__Input for this task__.
════════

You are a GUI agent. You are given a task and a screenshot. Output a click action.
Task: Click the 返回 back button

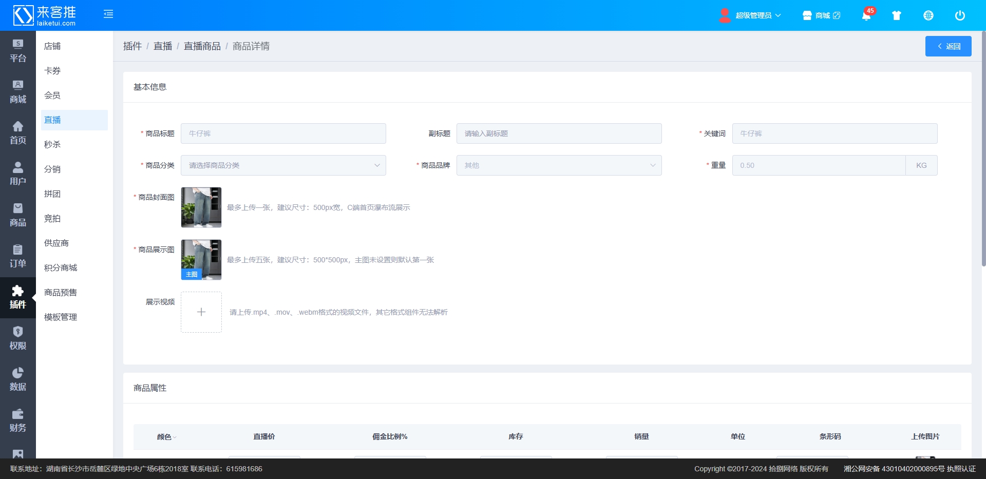tap(948, 46)
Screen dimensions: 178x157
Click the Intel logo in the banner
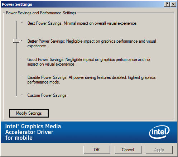(x=159, y=132)
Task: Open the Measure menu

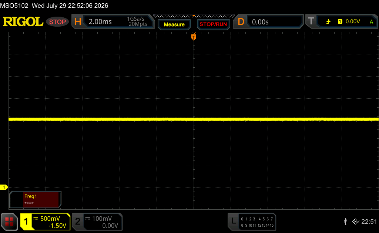Action: (174, 25)
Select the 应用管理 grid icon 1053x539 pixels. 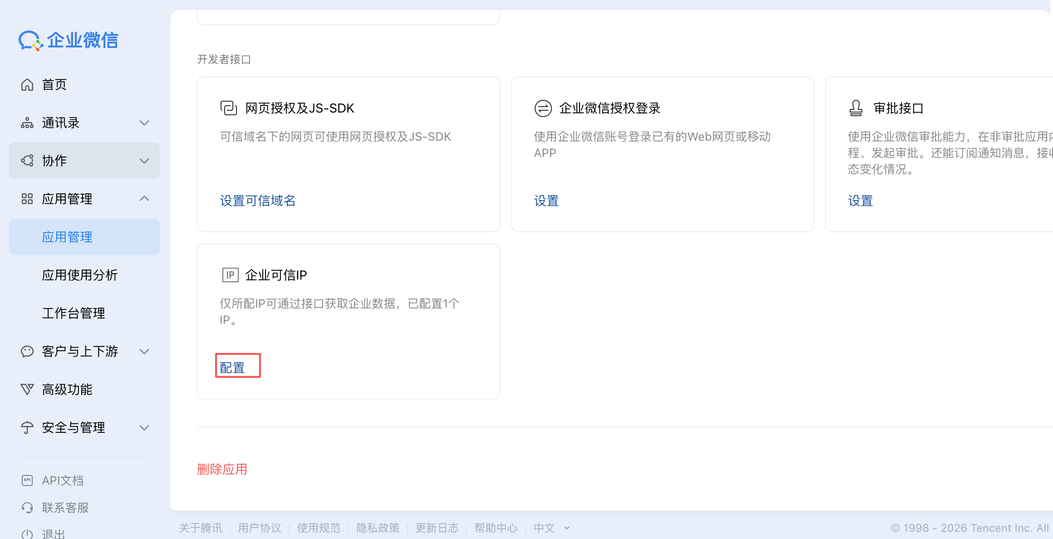(x=26, y=199)
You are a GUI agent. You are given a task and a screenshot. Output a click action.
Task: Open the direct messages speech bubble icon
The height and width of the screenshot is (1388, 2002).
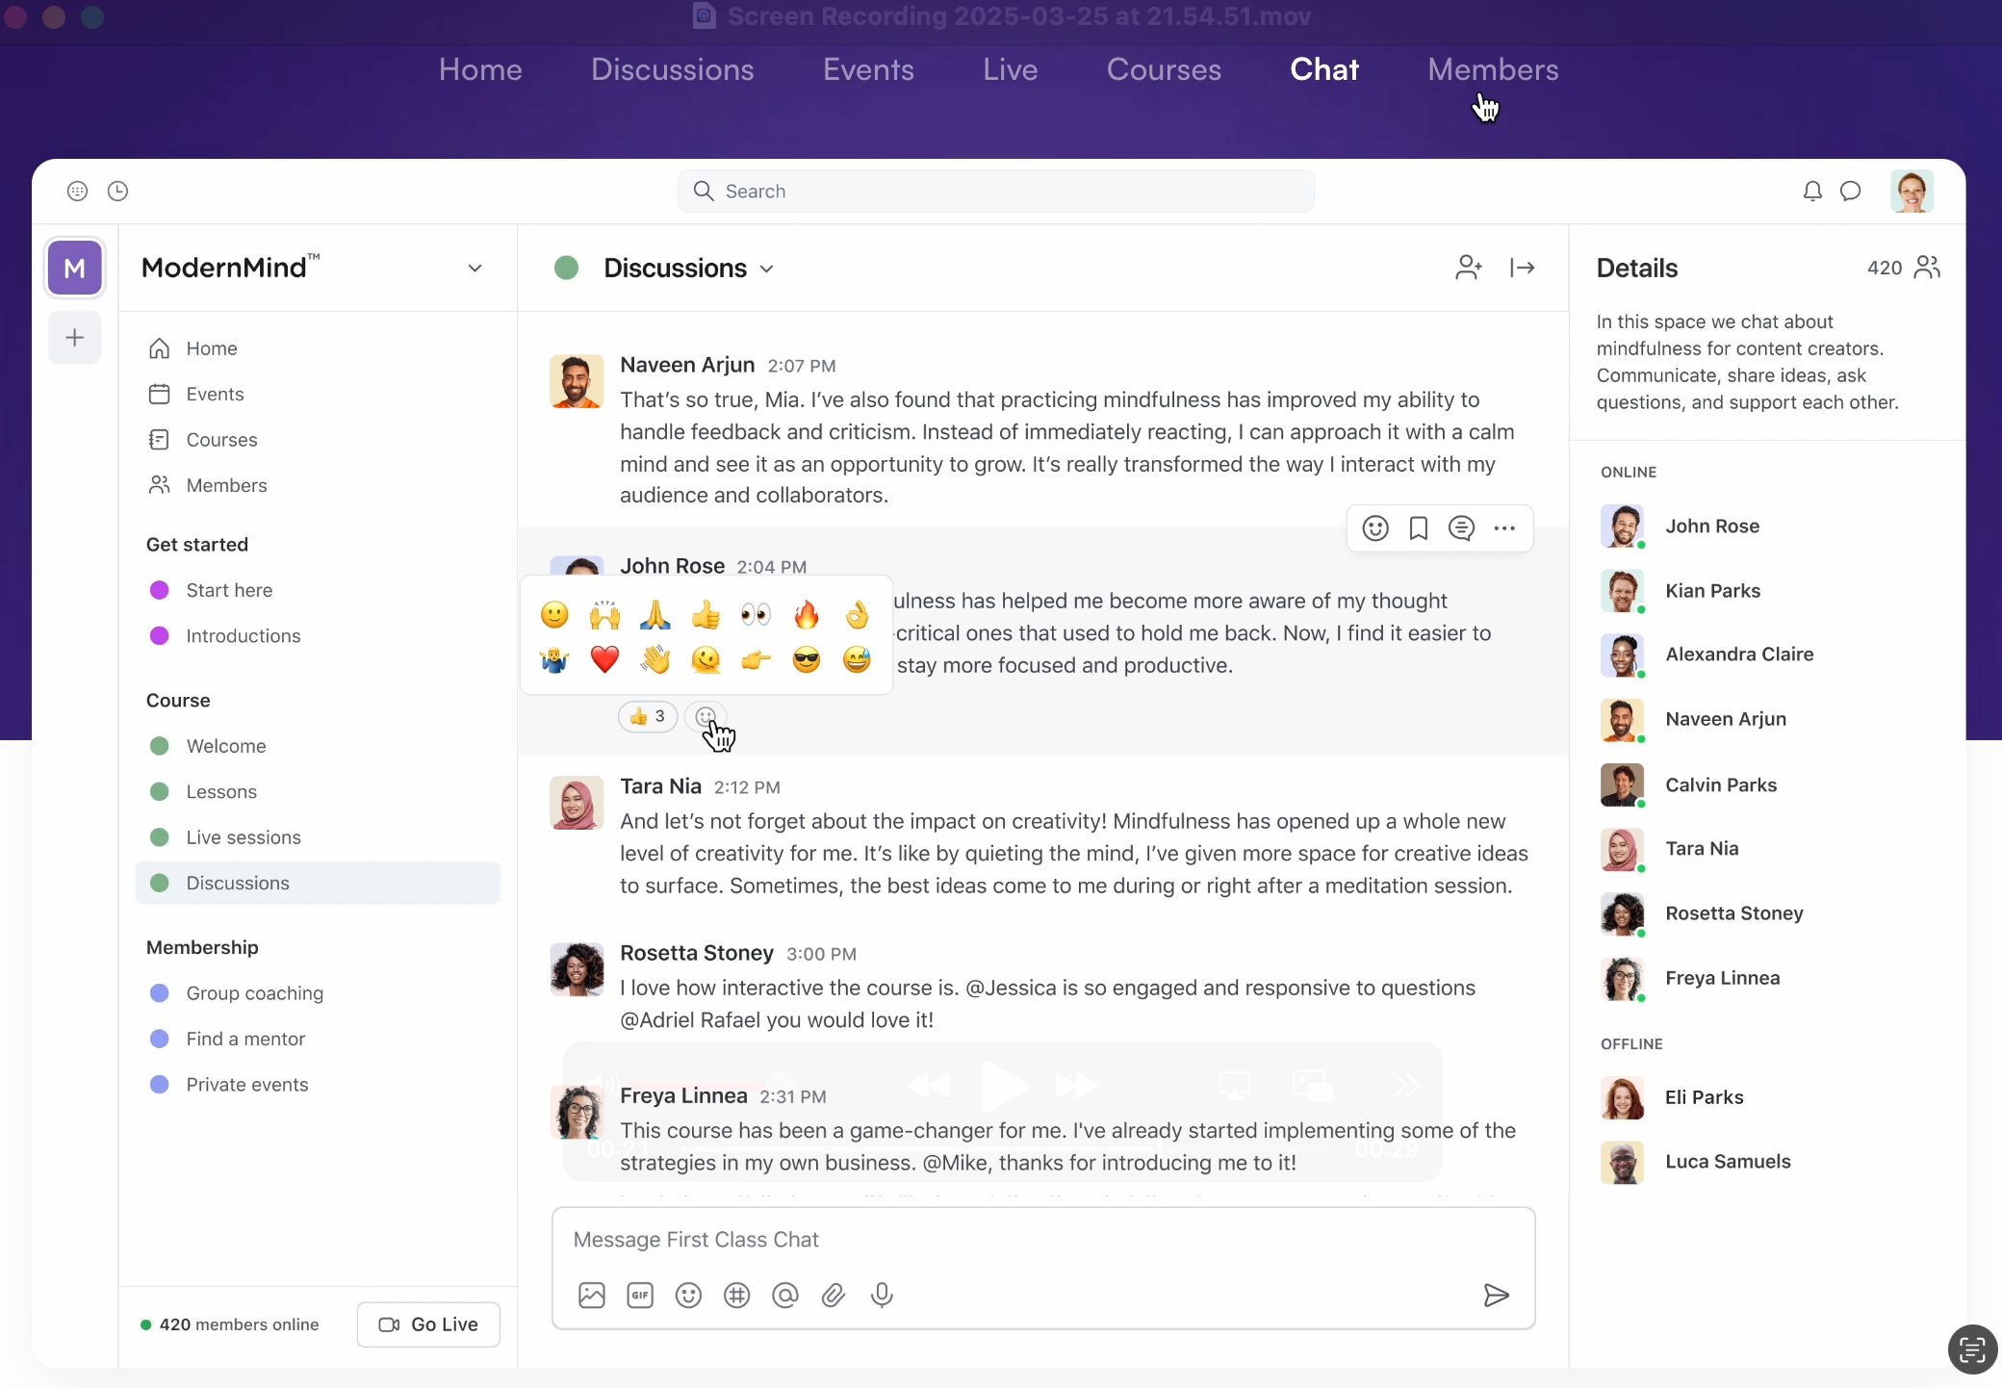pyautogui.click(x=1851, y=192)
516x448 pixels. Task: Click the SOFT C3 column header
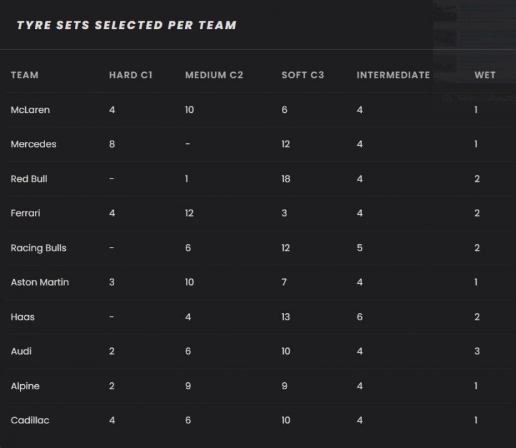(x=303, y=75)
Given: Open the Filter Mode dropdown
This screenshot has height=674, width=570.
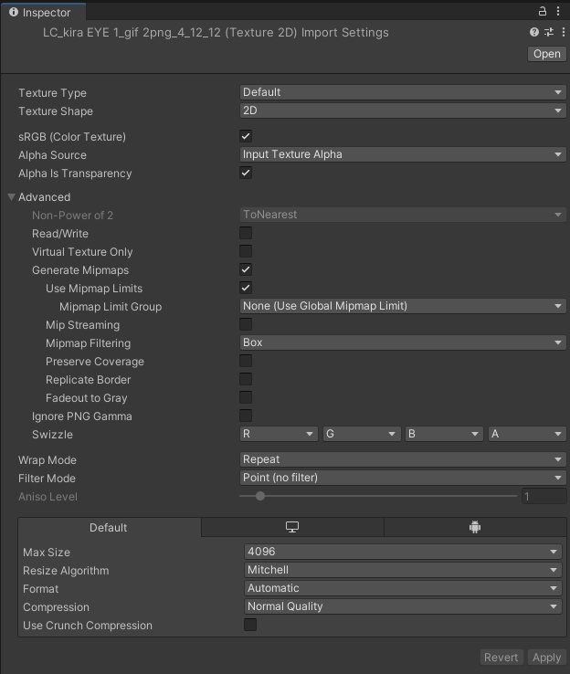Looking at the screenshot, I should coord(402,478).
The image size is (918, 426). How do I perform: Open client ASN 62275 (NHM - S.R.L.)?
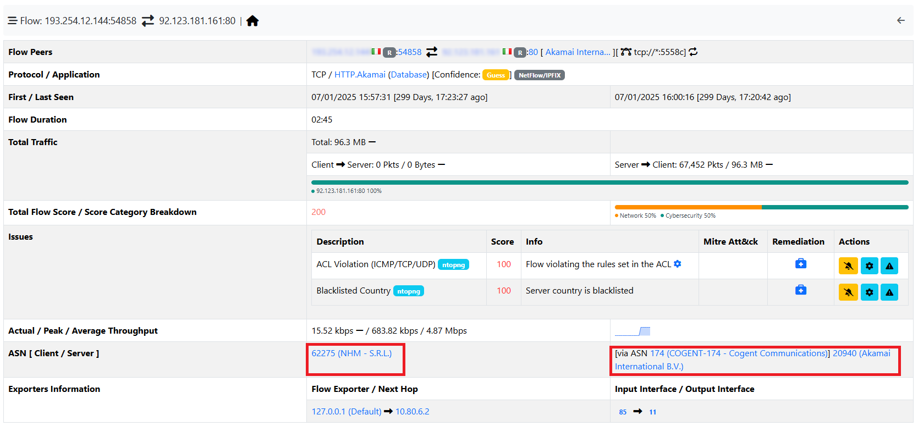pos(351,353)
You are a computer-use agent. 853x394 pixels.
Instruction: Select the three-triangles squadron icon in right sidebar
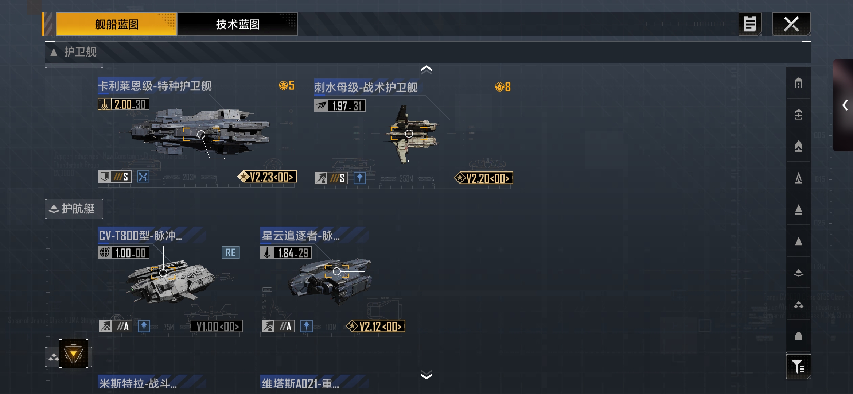coord(799,304)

════════

Render the entries from the line containing "Given: Open the Filter Mode dropdown" through the end of the entries, both included, as a numbered list, skipping any blank lines. Leave the pictures out of your answer.

__Written solution__.
1. Given: Open the Filter Mode dropdown
2. This screenshot has height=674, width=570.
3. Looking at the screenshot, I should coord(402,478).
4. The image size is (918, 426). How do I perform: Open client ASN 62275 (NHM - S.R.L.)?
5. pos(351,353)
6. You are a computer-use agent. 853x394 pixels.
7. Instruction: Select the three-triangles squadron icon in right sidebar
8. coord(799,304)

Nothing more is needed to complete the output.